Jin Yoon, MD, Diagnostic Radiology Resident
There are so many immigrants who don’t make it out of the poverty lifestyle. Things just really worked out for me.
Jin Yoon has faced many challenges on his journey to medicine and radiology, but he prefers to think about the way things have worked out. “I do feel very lucky,” he says. “Things have just always clicked at the right time for me.”
Now in his second year of the Diagnostic Radiology Residency at Columbia, he traces his good fortune back to the decision his parents made when he was ten years old to uproot the family from their home in South Korea and immigrate to the United States. Their purpose was to give Yoon and his brother more opportunities and a better education. As an elementary school kid with friends and a life in Korea, however, it was not an easy transition.
“We landed in the middle of nowhere in North Carolina,” Yoon says. “I had one English/Korean dictionary. There was no one to ask for translations.”
To support the family in their new country, his parents took on multiple jobs. Yoon and his brother helped out at night. “We would play sports after school until our parents picked us up to go home, shower, and eat dinner,” he explains. “And then all of us would go back out for the night job.”
For a middle-schooler who just wanted to hang out with his friends, the schedule was both grueling and motivating. “Growing up in that environment, I was more driven to succeed, because I just wanted to get out of this cycle of working all the time.”
By high school, their lives had stabilized, and Yoon began to think about a career in medicine—a decision that was influenced by his experience as an immigrant in the American medical system. Both his parents had health issues, and Yoon and his brother took on the additional job of navigating their care. They went to all their parents’ appointments. They found that most doctors did not have interpreters available. “I knew it was going to be a lot of work, and I knew it would be delayed gratification,” he says. “But I also knew that I would be able to take care of my parents in the future.”
During his undergraduate studies at Massachusetts Institute of Technology (MIT), he was able to complete his pre-med courses and also explore his love for math and engineering. “I told myself, I’ll do my best, but if I fail a class and my GPA doesn’t hold up, then I’ll just make the swap and pursue engineering,” he says, adding, “I got to do almost everything I wanted to do at MIT.”
Yoon did not fail any classes, and he enrolled in Columbia’s Vagelos College of Physicians and Surgeons, where he thought he would pursue orthopedic surgery. Just as he was realizing that orthopedics was not for him, he received a phone call from a friend who was working in the artificial intelligence lab in the Department of Radiology. Yoon, who had been looking for an AI project, spent a research year in the lab.
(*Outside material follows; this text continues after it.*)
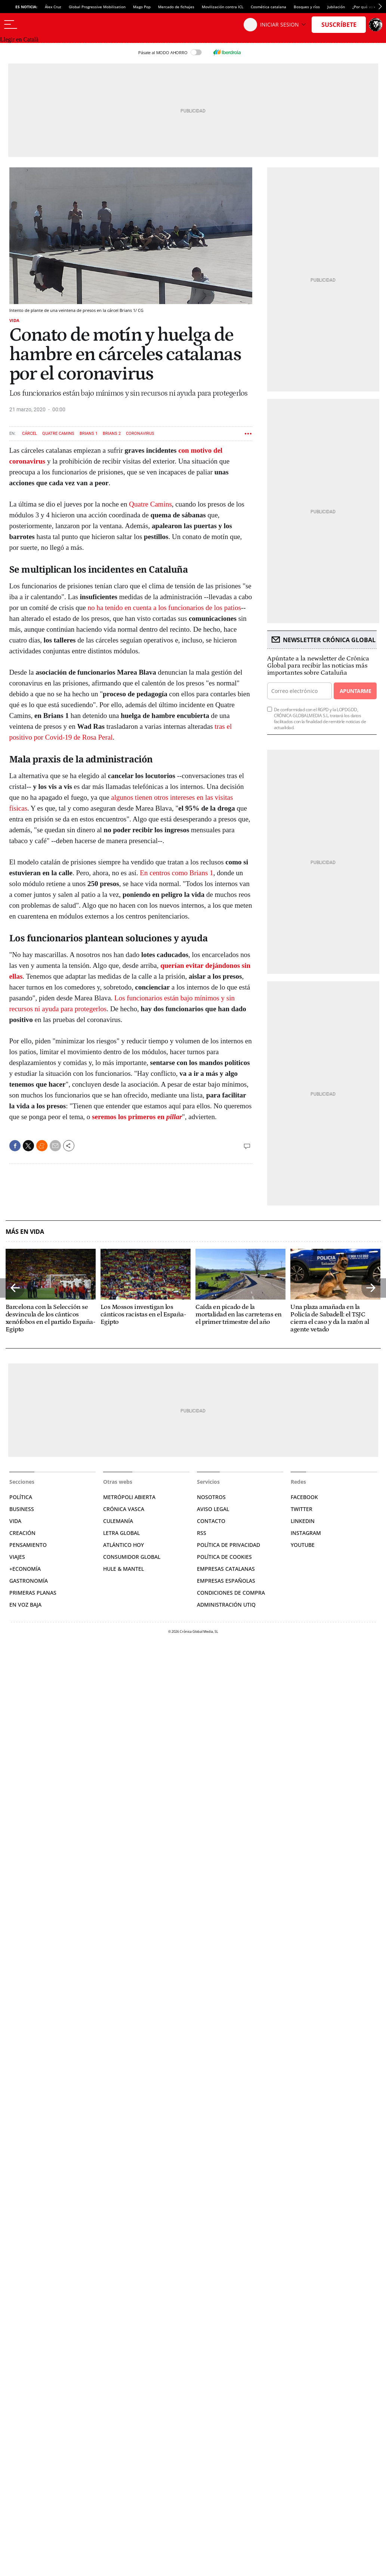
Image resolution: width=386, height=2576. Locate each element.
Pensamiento (28, 1544)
As he got to know the department, he remembered how much he had enjoyed studying scans and making connections when he was pursuing orthopedics. And at the end of the day, he says, it’s the people that matter the most.
“I just really enjoyed the people here, and I felt that I could thrive.”
Looking back on his first year of residency, Yoon knows he made the right choice. “I think I found the joy of learning this past year, which I had lost during medical school.”
A demanding schedule is nothing new to Yoon, and he manages to find plenty of time to do the things he loves to do. “Time is so important to me,” he says. “I love to spend it well.” He and his fellow second-year residents rotate dinners at each other’s apartments, and he hangs out multiple times a week with his friends from MIT. He enjoys rock climbing, frisbee, or golf, and he will accept any offer to play a game. He is training a new puppy and learning Chinese.
“There are so many immigrants who don’t make it out of the poverty lifestyle,” he says. “Things just really worked out for me.”